[The request]
In the lines from the one containing "Image resolution: width=1619" through the end of the records, switch "dropdown" to "menu" and give those lines back with nothing else changed. Leave out the pictures.

[Data for this task]
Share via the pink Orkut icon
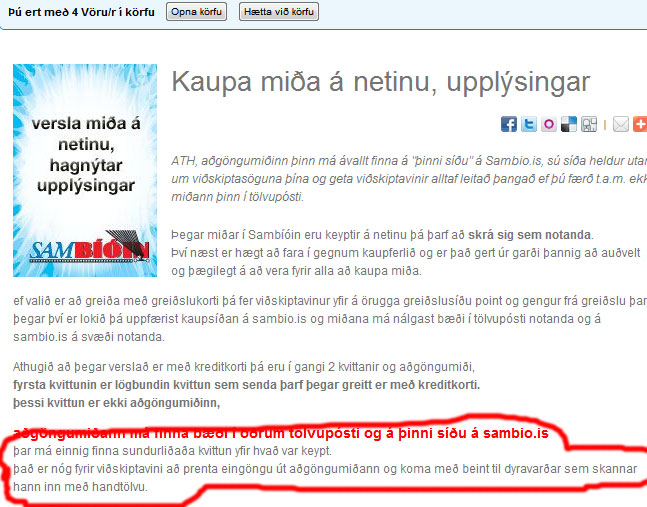Image resolution: width=647 pixels, height=507 pixels. pyautogui.click(x=549, y=124)
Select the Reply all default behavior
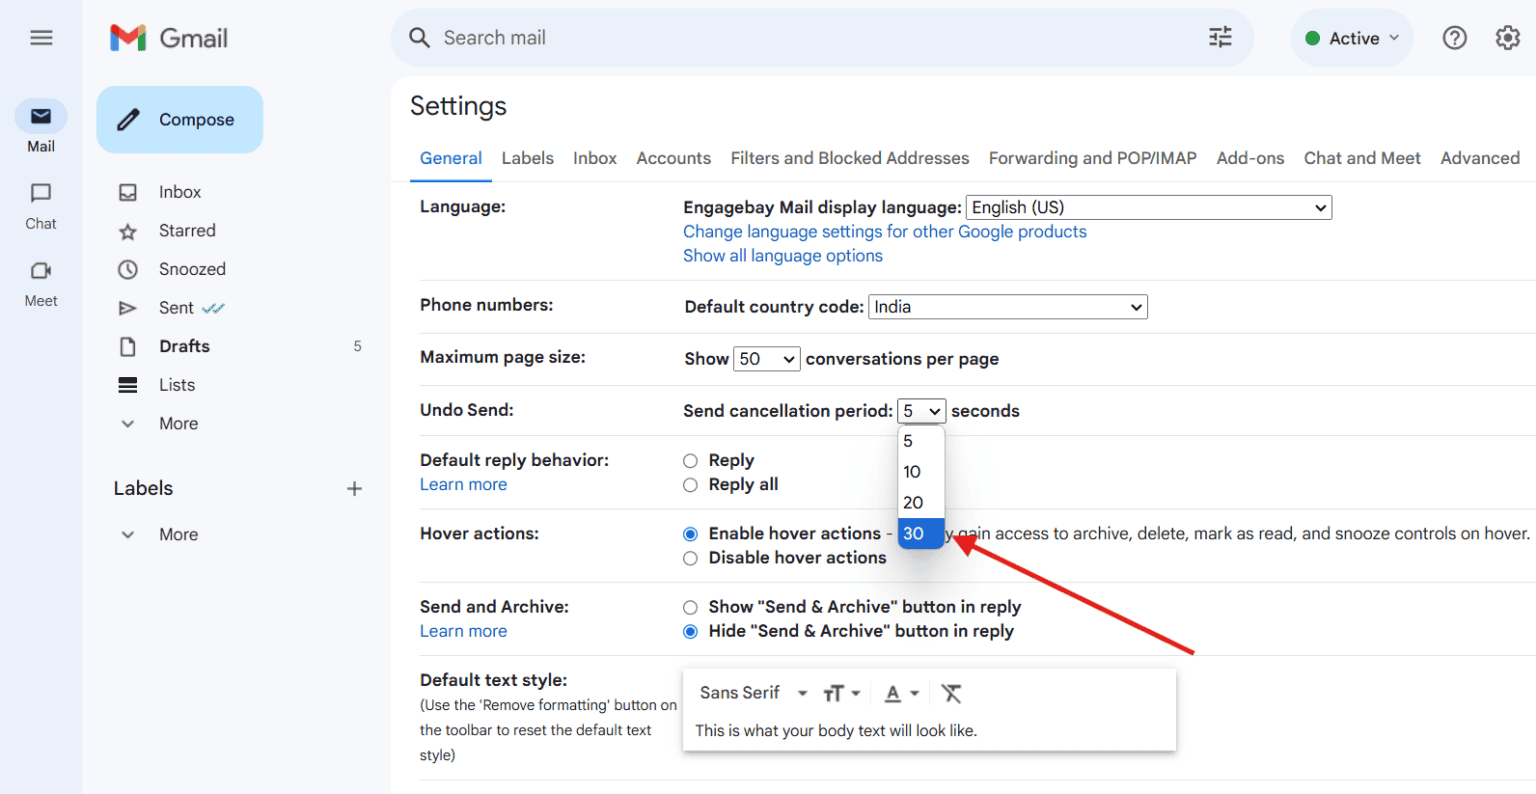 pos(690,484)
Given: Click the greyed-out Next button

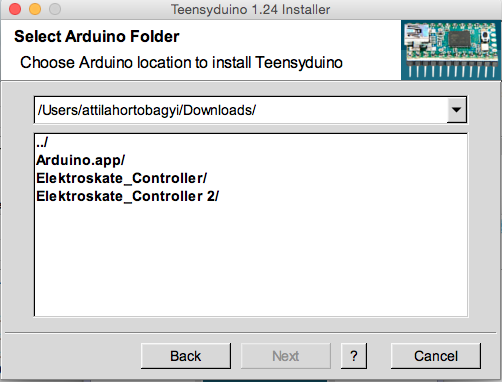Looking at the screenshot, I should [286, 356].

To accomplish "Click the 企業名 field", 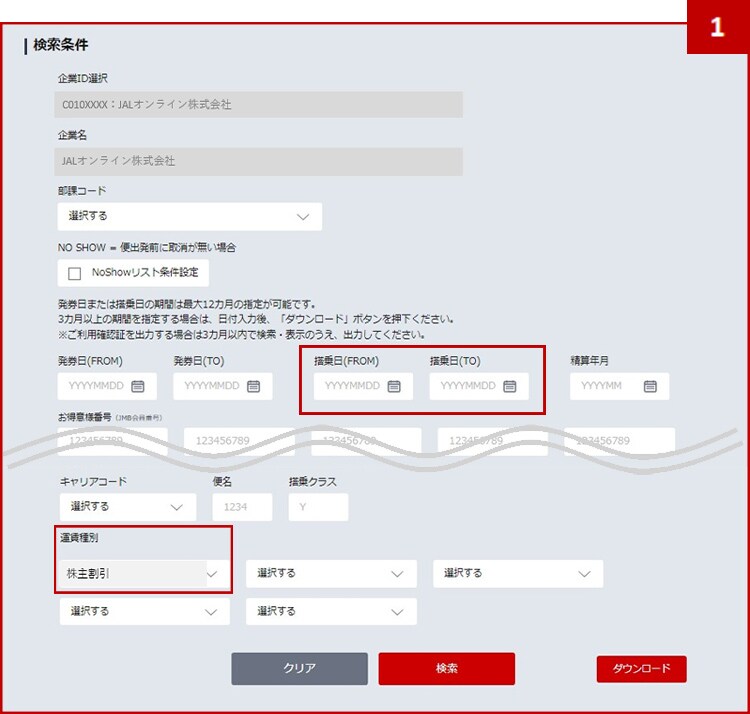I will (x=260, y=161).
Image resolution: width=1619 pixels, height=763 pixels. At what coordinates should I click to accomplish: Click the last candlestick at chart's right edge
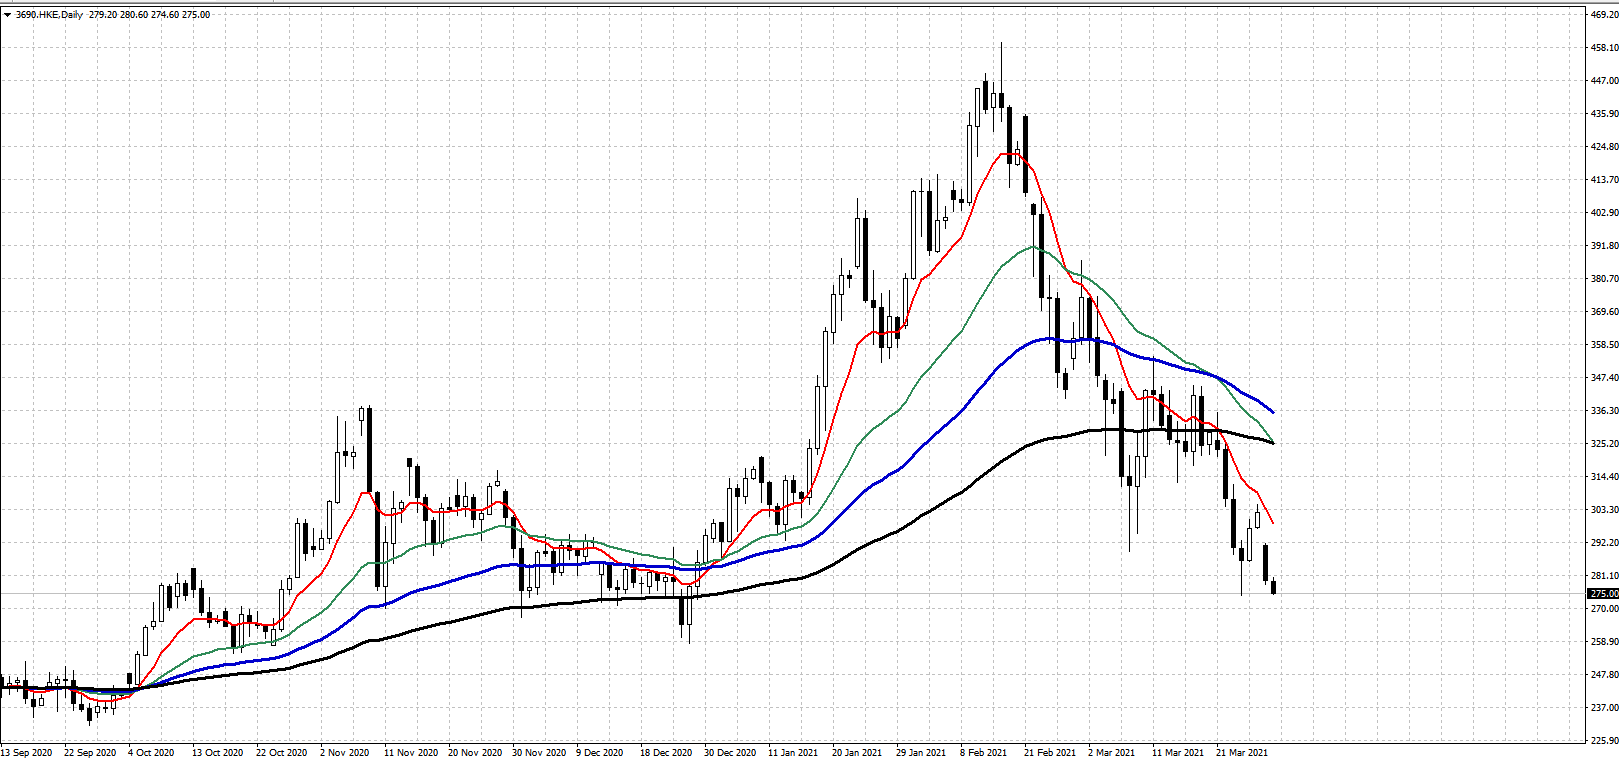coord(1273,588)
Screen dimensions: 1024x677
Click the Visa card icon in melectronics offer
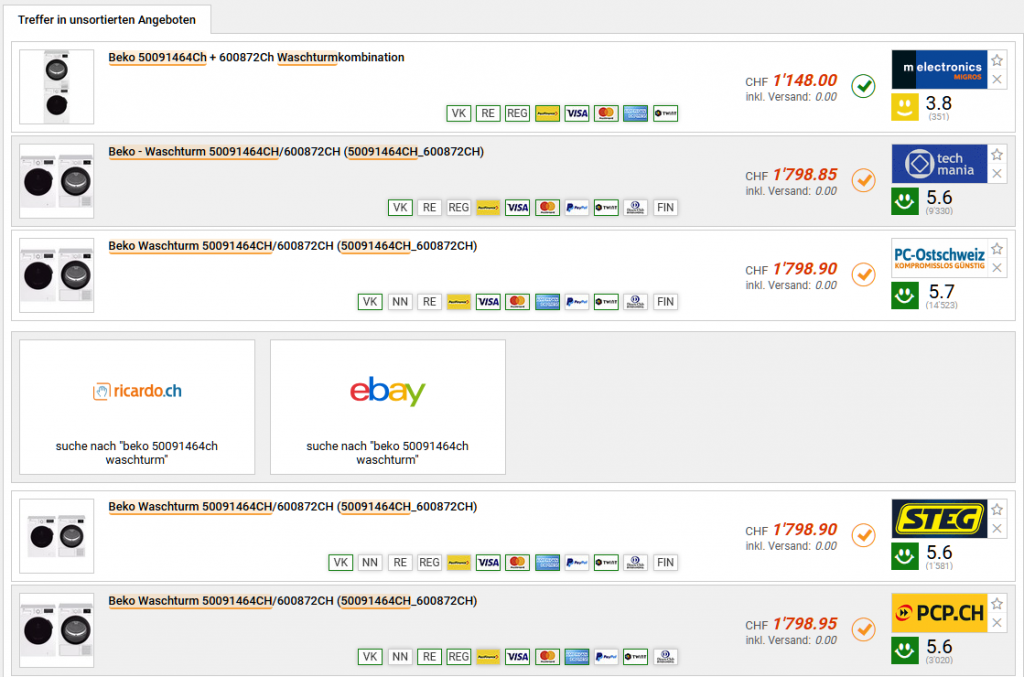(577, 114)
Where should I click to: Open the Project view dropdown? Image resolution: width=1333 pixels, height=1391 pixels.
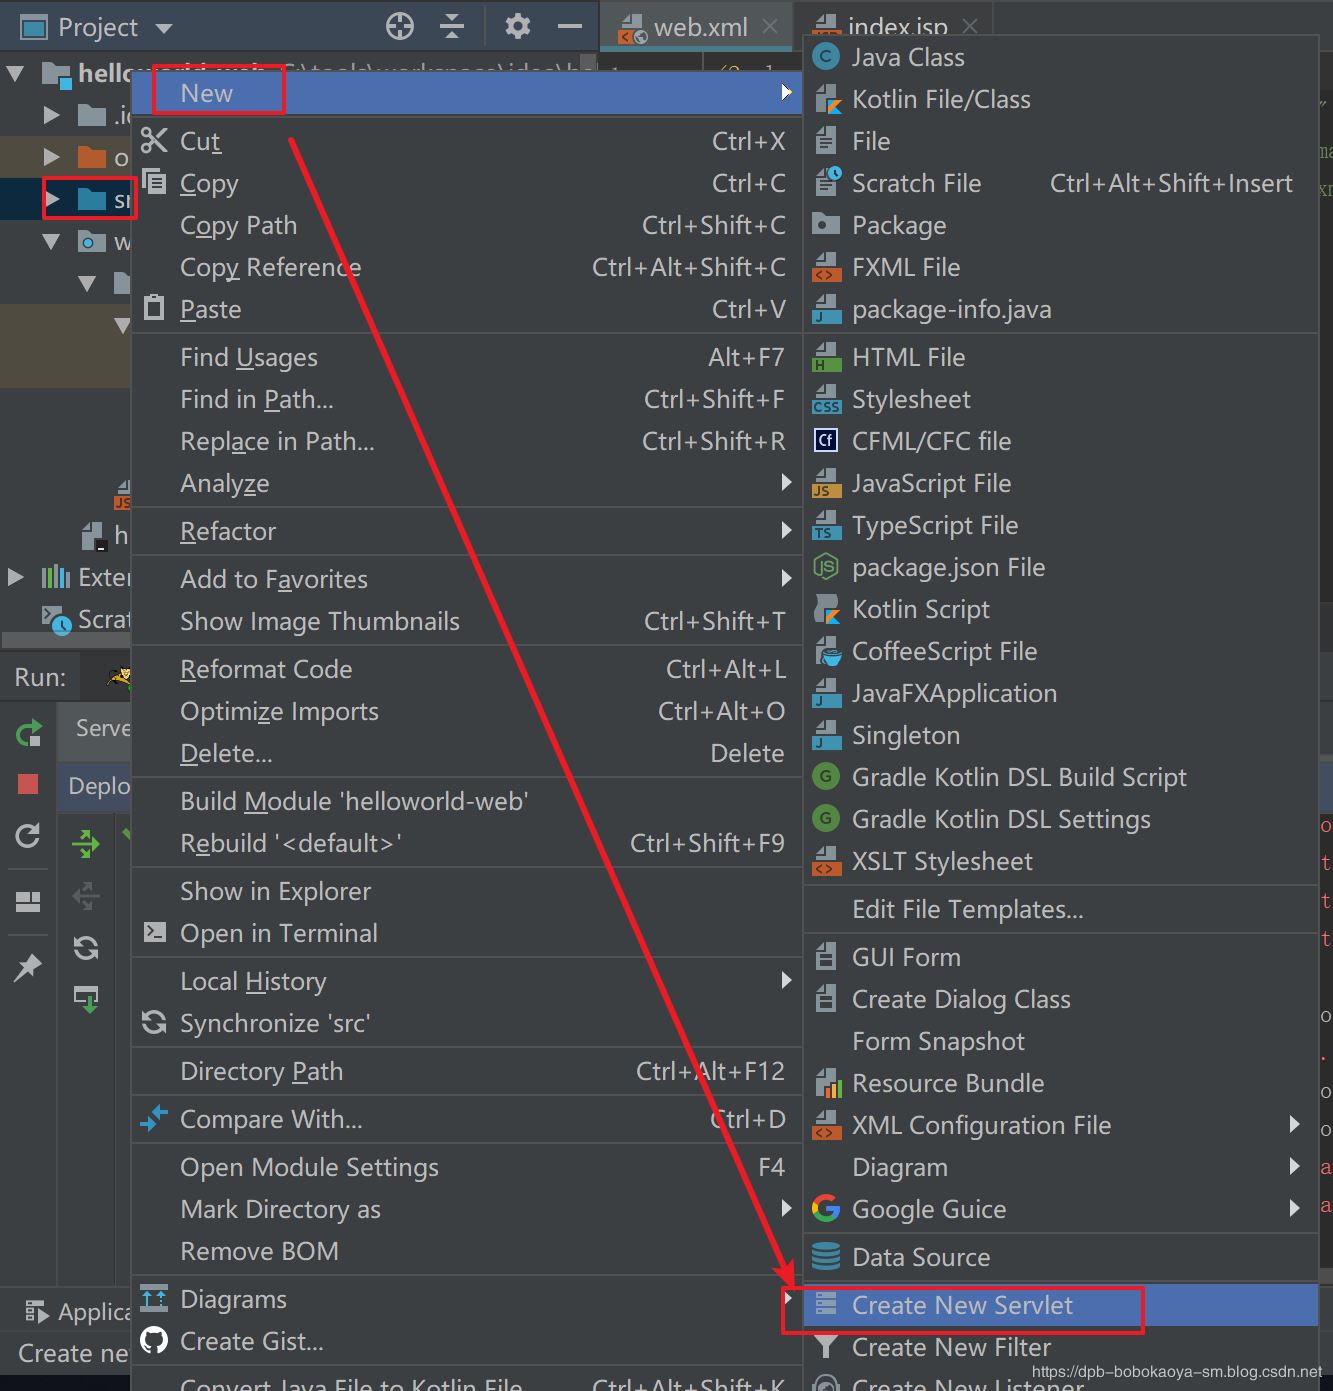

[Task answer]
Image resolution: width=1619 pixels, height=763 pixels. At what coordinates should I click to accomplish: Click the last candlestick at chart's right edge
coord(1273,588)
Screen dimensions: 1024x677
Click the Visa card icon in melectronics offer
(577, 114)
Where should I click to: Open the Project view menu? Image resolution: width=1333 pixels, height=1391 pixels.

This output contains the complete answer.